What are the fundamental differences between Intel and AMD cpu?

First, you need to understand what an instruction set is.

The instruction set is generally divided into complex instruction set CISC and compact instruction set RISC, as well as several other niche instruction sets.

What are the fundamental differences between Intel and AMD cpu

The x86, used by Intel and AMD, is part of CISC. The architecture proposed by Intel is called IA32, because chips at that time all end with 86, such as 8086,80386 and so on, and this kind of architecture is called x86. Because of insufficient capacity of Intel, IBM asked for a second supplier, so Intel licensed x86 to AMD and many other manufacturers, which is why AMD exists. In the 64-bit era Intel built their own IA64, AMD built their own AMD64, and IA64 failed because it wasn't compatible with x86. The AMD64 became the current x86-64. Since the x86-64 license is with AMD, AMD and Intel cross license and AMD continues to use the x86 architecture. This is why there are AMD and Intel on the market today, both of which are compatible with x86-64 architecture. (The story is much more complicated.)

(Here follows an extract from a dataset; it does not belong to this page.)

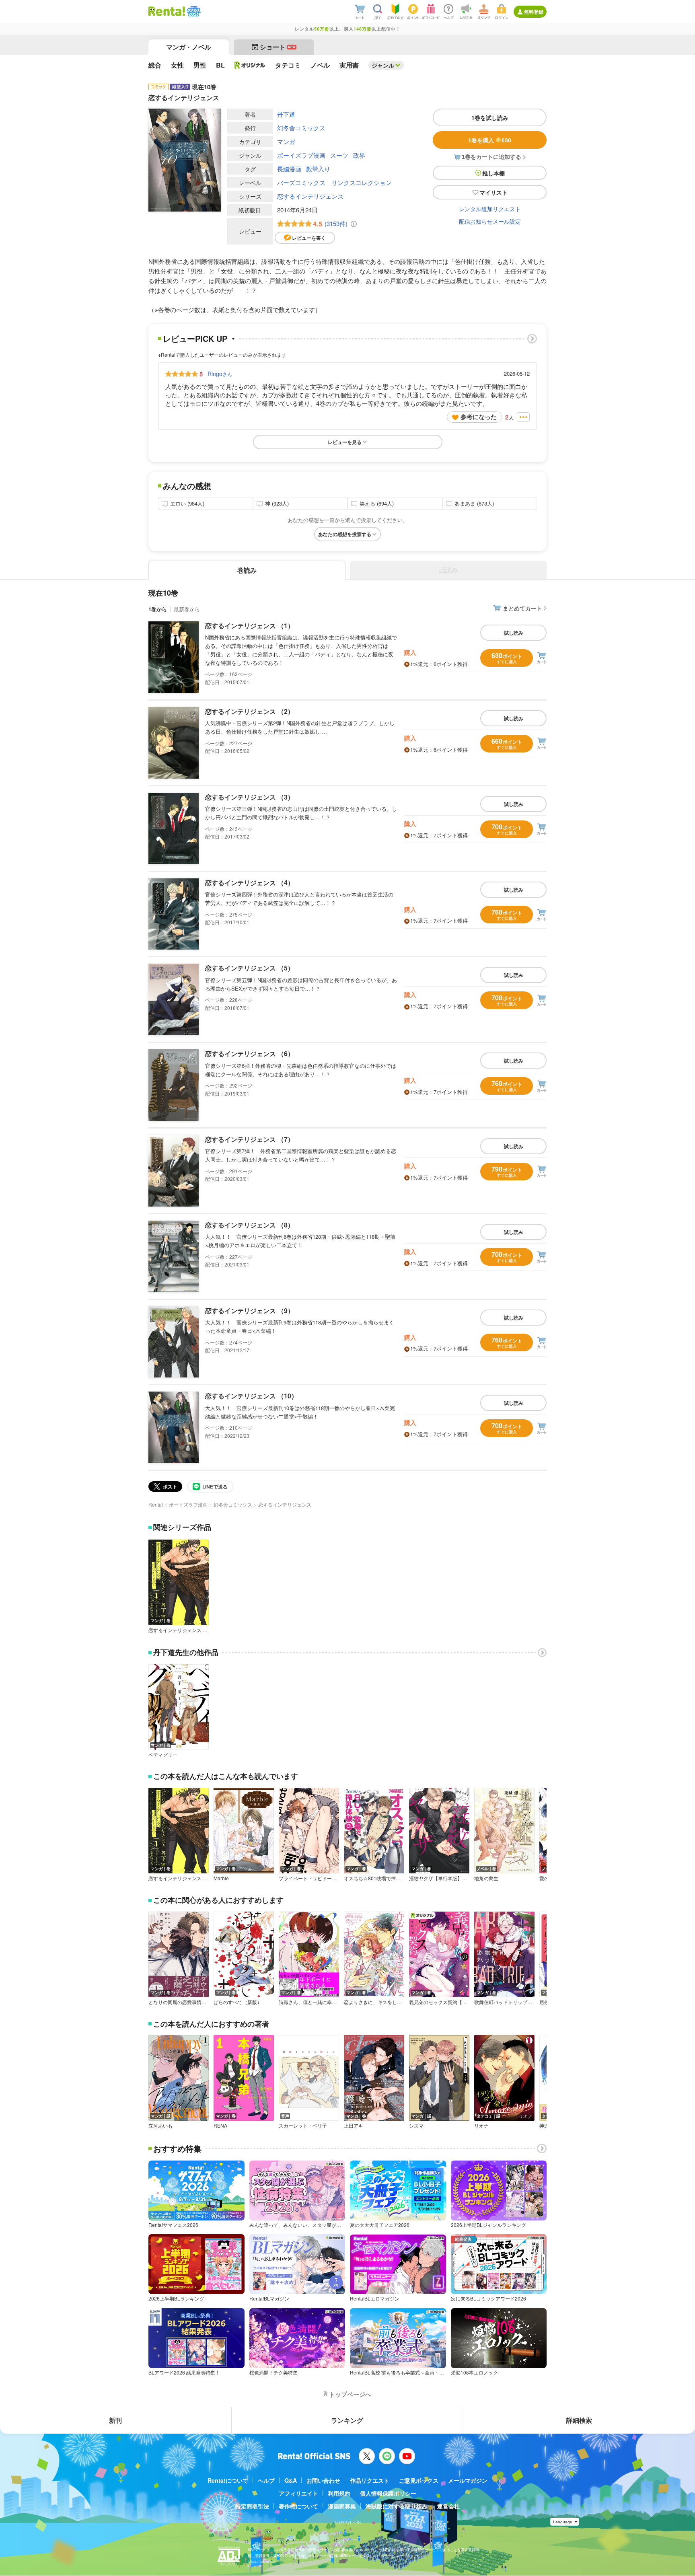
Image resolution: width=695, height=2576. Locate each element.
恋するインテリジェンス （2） (249, 711)
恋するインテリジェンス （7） (249, 1139)
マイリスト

ARM architecture is based on RISC compact instruction set. Also using RISC is the MIPS architecture, which is used by Domestic Loongson. ARM itself only develops the architecture, does not design the CPU itself, and makes money from licensing. The real CPU design is qualcomm Sanxing Haisi such companies.

What are the fundamental differences between Intel and AMD cpu

The reason for ARM's low power consumption is that there is no need to consider compatibility. X86 has a heavy history and sacrifices a lot of power consumption and performance for compatibility. As for AMD and Intel, there is no such thing as low power consumption. The bulldozer's inefficiency is well known, and Intel once made the Pentium 4.

In a nutshell, the correspondence is CISC<->RISC, x86<->ARM, desktop Intel/AMD<-> mobile (ARM+ Qualcomm/Heath/Apple/Samsung).

The third counterpart ARM refers to the ARM company.

In fact, in addition to x86 and ARM, there are other architectures, such as IBM's Power, ORACLE's Sparc and so on. Now there is risC-V in development.